EXERCISE INSTRUCTIONS:
• A. Transcribe the Jake Pirovic text between "Jake Pirovic, played" and "in a murder.", inclusive.
• B. Answer these questions using the Jake Pirovic text:
(i) On what date did Jake first appear on screen?
(ii) Which actor plays Jake's brother Hammer?
(iii) Who is Jake's second in the drug dealing gang?

EXTRACT TO READ:
Jake Pirovic, played by Fletcher Humphrys, made his first screen appearance on 22 July 2011 and departed on 23 January 2012. In 2014, Humphrys reprised his role as Jake and returned to the serial. Humphrys' co-star Tai Hara, who plays Andy Barrett, spoke to TV Week about Andy's involvement with Jake: "He's on a one-way train that's going nowhere but off the tracks. It's relentless in terms of the number of stuff-ups he's making. Andy has lied to so many people. Everyone has turned their back on him. He's at his lowest point and thinks he can't possibly make any more bad decisions. Jake's older and Andy thinks he's a shady person. But Jake also gives Andy a sense of validation. It makes him feel better." It was revealed that Jake's return storyline would culminate in a murder.

Jake is the leader of a rival surf gang to the River Boys. He dates Tegan Callahan (Saskia Burmeister). Jake is arrested alongside Heath Braxton (Dan Ewing), when Heath attempts to raid the rival gang's drug crop but Pirovic is later released. He demands his drugs back from Heath's brother Darryl (Steve Peacocke) and kidnaps their younger brother Casey (Lincoln Younes) and Ruby Buckton (Rebecca Breeds). Brax returns the drugs to Jake in exchange for Casey and Ruby, but when he realises some are missing, he stabs Brax. Jake is later arrested and sent to jail. While inside prison, Jake's brother Hammer (Benedict Samuel) takes over the lead of his crew but is later shot dead by Charlie Buckton after a failed kidnap attempt. Upon his release, he goes to Charlie Buckton's (Esther Anderson) home and shoots her twice killing her in revenge for killing his brother. Jake waits for Brax at his house and the pair fight before Jake takes off in his car, closely followed by Brax. They fight again on the beach and Jake is caught by the police. He confesses to shooting Charlie and is re-sentenced.

Two years later, Jake is revealed to be the leader of a drug dealing gang that Andy Barrett owes money to. He has three members of his gang including his second, Cody Dalton (Aaron Glenane) to attack Casey and Denny Miller (Home and Away) (Jessica Grace Smith) and kidnap Josh and Evie MacGuire (Philippa Northeast). to make sure Andy pays up. Jake tells Andy about Charlie killing Hammer and blames Brax for his brother's death as well.  After Josh wants nothing to do with Andy following the kidnap ordeal, Jake uses it to his advantage and tries to convince Andy that he can stop Brax before his brother gets killed. Andy initially agrees to help Jake but then realises that Jake is planning to kill Brax. When Andy refuses to help Jake anymore with his plan to try to get Brax's attention, Jake kidnaps Josh as leverage. Andy and Casey meet up with Jake to try and rescue Josh and Casey hits Jake with a stick allowing Andy to run off. Brax and his brother Kyle (Nic Westaway) arrive to assist Casey, but Jake ends up shooting Casey from outside the barn whilst aiming for Brax. Casey then dies of his injuries.

STORED DATA:
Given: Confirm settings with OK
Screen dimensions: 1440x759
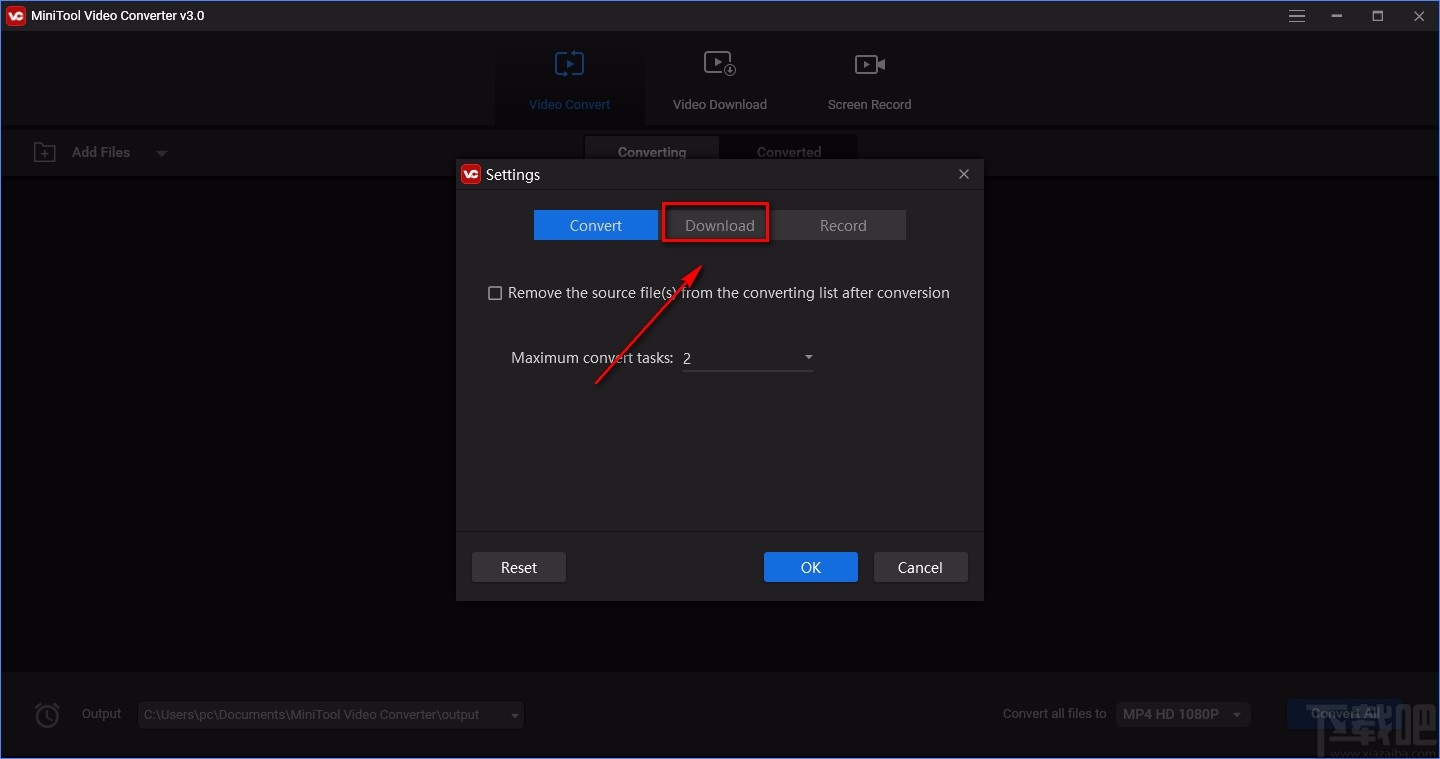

ANSWERS TO THIS EXERCISE:
• A.
Jake Pirovic, played by Fletcher Humphrys, made his first screen appearance on 22 July 2011 and departed on 23 January 2012. In 2014, Humphrys reprised his role as Jake and returned to the serial. Humphrys' co-star Tai Hara, who plays Andy Barrett, spoke to TV Week about Andy's involvement with Jake: "He's on a one-way train that's going nowhere but off the tracks. It's relentless in terms of the number of stuff-ups he's making. Andy has lied to so many people. Everyone has turned their back on him. He's at his lowest point and thinks he can't possibly make any more bad decisions. Jake's older and Andy thinks he's a shady person. But Jake also gives Andy a sense of validation. It makes him feel better." It was revealed that Jake's return storyline would culminate in a murder.

• B.
(i) 22 July 2011
(ii) Benedict Samuel
(iii) Cody Dalton